Last month I shared a glimpse of the future that is built on what was started in
2014. In that post I noted that Kingman, and what was then a nondescript building at the heart of the historic business district, a former J.C. Penny’s (now Beale Celebrations) seemed an unlikely place for a convention with participants traveling from throughout the United States and Europe to attend. Even more surprising is the fact that this historic convention, the International Route 66 Festival, continues to influence and affect the Route 66 community.
At this event a partnership between the city and the Historic Electric Vehicle Foundation epitomized the events theme, Kingman: Crossroads of the Past & Future, and led to establishment of the world’s first electric vehicle museum. Now there are discussions about the hosting of annual electric vehicle conference with seminars, workshops, and electric vehicles.
The televised conferences at the 2014 festival that included representatives of European Route 66 associations, people spearheading development of Route 66 as an electric highway and as a bicycle corridor, as well as Kaisa Barthuli of the National Park Service Route 66 Corridor Preservation Program has morphed in the annual Miles of Possibility Conference, a Route 66 convention. Fast forward to 2018. After the Miles of Possibility Conference at Blackburn College in Carlinville, Illinois in October a proposal was made for an east and west conference in 2020. Could Kingman again be hosting an historic event? The answer is YES!
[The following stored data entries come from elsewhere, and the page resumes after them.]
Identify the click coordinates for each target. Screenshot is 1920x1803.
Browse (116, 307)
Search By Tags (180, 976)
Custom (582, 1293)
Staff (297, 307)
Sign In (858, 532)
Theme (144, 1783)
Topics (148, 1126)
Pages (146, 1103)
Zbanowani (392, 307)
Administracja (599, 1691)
From the 2014 event the bi-annual European Route 66 Festivals were launched. Also, the first European Route 66 Tour, the installation of electric vehicle charging stations along Route 66, and bricks on 66 programs as funding mechanisms for community revitalization in several towns stemmed from this festival in Kingman. The Beale Celebrations building housed an unprecedented display of Route 66 authors an artists. All of these components are now being rolled into an exciting initiative that is focused on 2026, the centennial year for Route 66.
With Kingman as the center, Route 66 centennial programs and projects for the highway corridor in the southwest are being planned and developed. Even though the centennial of the storied highway is just over seven years in the future, many communities and the State of Illinois have launched planning committees. A centennial bill is also working its way through the Congress. The Route 66 Road Ahead Partnership, the organization that is leading the initiative to have Route 66 designated a National Historic Trail is also preparing centennial projects.
In Kingman, a grassroots initiative is developing a planning committee of its own that includes an educational component that will provide communities with the tools needed to link preservation with economic development, create tourism initiatives based on the countdown to the centennial, and use the international interest in Route 66 as means of highlighting a towns unique attributes to travelers. The ambitious endeavor is being spearheaded by Jim Hinckley, author of The Route 66 Encyclopedia, Ghost Towns of Route 66, and Travel Route 66.
Of course any event or festival such as the centennial celebration or a western version of the Miles of Possibility Conference would center on the renovated Beale Celebrations event center. With its central location in the historic business district, the event center is ideally suited for presentations, a display of authors and artists, or workshops.
These events might be the ghost of Christmas future. Meanwhile the event center will grow in popularity as people discover its is the perfect venue for conferences, weddings, or conventions.